• [TRY IT]:
The answer must be the full set of records, repeated exactly.

(Collection entries)
####

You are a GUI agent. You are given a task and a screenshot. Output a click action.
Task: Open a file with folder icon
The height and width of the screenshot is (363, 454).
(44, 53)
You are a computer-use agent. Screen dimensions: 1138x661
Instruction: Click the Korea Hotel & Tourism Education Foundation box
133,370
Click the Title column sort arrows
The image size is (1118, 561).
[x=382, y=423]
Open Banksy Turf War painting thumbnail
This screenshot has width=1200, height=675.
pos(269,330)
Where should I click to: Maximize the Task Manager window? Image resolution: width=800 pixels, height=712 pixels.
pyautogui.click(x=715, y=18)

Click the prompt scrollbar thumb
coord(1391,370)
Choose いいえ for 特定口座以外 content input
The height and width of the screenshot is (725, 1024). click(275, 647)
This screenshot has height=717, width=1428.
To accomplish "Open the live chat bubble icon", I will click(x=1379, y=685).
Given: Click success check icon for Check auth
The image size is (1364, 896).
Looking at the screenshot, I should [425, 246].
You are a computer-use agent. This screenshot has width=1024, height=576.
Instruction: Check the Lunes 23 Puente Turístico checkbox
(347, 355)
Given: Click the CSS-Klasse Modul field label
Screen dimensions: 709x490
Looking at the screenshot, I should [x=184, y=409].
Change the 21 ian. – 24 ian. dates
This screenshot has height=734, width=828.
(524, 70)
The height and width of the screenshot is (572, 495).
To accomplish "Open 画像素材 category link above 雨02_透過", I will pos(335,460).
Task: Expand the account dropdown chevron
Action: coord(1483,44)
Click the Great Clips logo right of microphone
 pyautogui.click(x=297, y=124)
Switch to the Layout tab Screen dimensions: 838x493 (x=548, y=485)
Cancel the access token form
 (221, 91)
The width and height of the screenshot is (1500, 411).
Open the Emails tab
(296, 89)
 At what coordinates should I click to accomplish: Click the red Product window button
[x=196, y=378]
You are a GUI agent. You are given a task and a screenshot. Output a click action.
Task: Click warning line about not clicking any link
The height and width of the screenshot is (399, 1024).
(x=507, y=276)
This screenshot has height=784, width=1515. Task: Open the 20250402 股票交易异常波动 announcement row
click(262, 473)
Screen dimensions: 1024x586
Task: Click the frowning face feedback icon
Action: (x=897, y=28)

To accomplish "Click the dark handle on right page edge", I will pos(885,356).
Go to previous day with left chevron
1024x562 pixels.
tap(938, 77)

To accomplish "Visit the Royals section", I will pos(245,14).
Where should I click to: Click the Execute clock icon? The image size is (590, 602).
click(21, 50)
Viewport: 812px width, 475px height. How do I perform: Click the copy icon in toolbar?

####

• [OUTPUT FOR THIS EXERCISE]:
You are a GUI agent. You are given a task and a screenshot. Output a click action.
Task: Open a file with folder icon
The height and width of the screenshot is (363, 454).
(44, 53)
You are a computer-use agent. Screen dimensions: 1138x661
Instruction: Click the Korea Hotel & Tourism Education Foundation box
133,370
Click the Title column sort arrows
The image size is (1118, 561).
[x=382, y=423]
Open Banksy Turf War painting thumbnail
This screenshot has width=1200, height=675.
pos(269,330)
Where should I click to: Maximize the Task Manager window? Image resolution: width=800 pixels, height=712 pixels.
pyautogui.click(x=715, y=18)

Click the prompt scrollbar thumb
coord(1391,370)
Choose いいえ for 特定口座以外 content input
The height and width of the screenshot is (725, 1024). click(275, 647)
This screenshot has height=717, width=1428.
To accomplish "Open the live chat bubble icon", I will click(x=1379, y=685).
Given: Click success check icon for Check auth
The image size is (1364, 896).
Looking at the screenshot, I should [425, 246].
You are a computer-use agent. This screenshot has width=1024, height=576.
Instruction: Check the Lunes 23 Puente Turístico checkbox
(347, 355)
Given: Click the CSS-Klasse Modul field label
Screen dimensions: 709x490
Looking at the screenshot, I should [x=184, y=409].
Change the 21 ian. – 24 ian. dates
This screenshot has height=734, width=828.
(524, 70)
The height and width of the screenshot is (572, 495).
To accomplish "Open 画像素材 category link above 雨02_透過", I will pos(335,460).
Task: Expand the account dropdown chevron
Action: coord(1483,44)
Click the Great Clips logo right of microphone
 pyautogui.click(x=297, y=124)
Switch to the Layout tab Screen dimensions: 838x493 (x=548, y=485)
Cancel the access token form
 (221, 91)
The width and height of the screenshot is (1500, 411).
Open the Emails tab
(296, 89)
 At what coordinates should I click to accomplish: Click the red Product window button
[x=196, y=378]
You are a GUI agent. You are given a task and a screenshot. Output a click action.
Task: Click warning line about not clicking any link
The height and width of the screenshot is (399, 1024).
(x=507, y=276)
This screenshot has height=784, width=1515. Task: Open the 20250402 股票交易异常波动 announcement row
click(262, 473)
Screen dimensions: 1024x586
Task: Click the frowning face feedback icon
Action: (x=897, y=28)

To accomplish "Click the dark handle on right page edge", I will pos(885,356).
Go to previous day with left chevron
1024x562 pixels.
tap(938, 77)

To accomplish "Visit the Royals section", I will pos(245,14).
Where should I click to: Click the Execute clock icon? The image size is (590, 602).
click(21, 50)
Viewport: 812px width, 475px height. How do I perform: Click the copy icon in toolbar?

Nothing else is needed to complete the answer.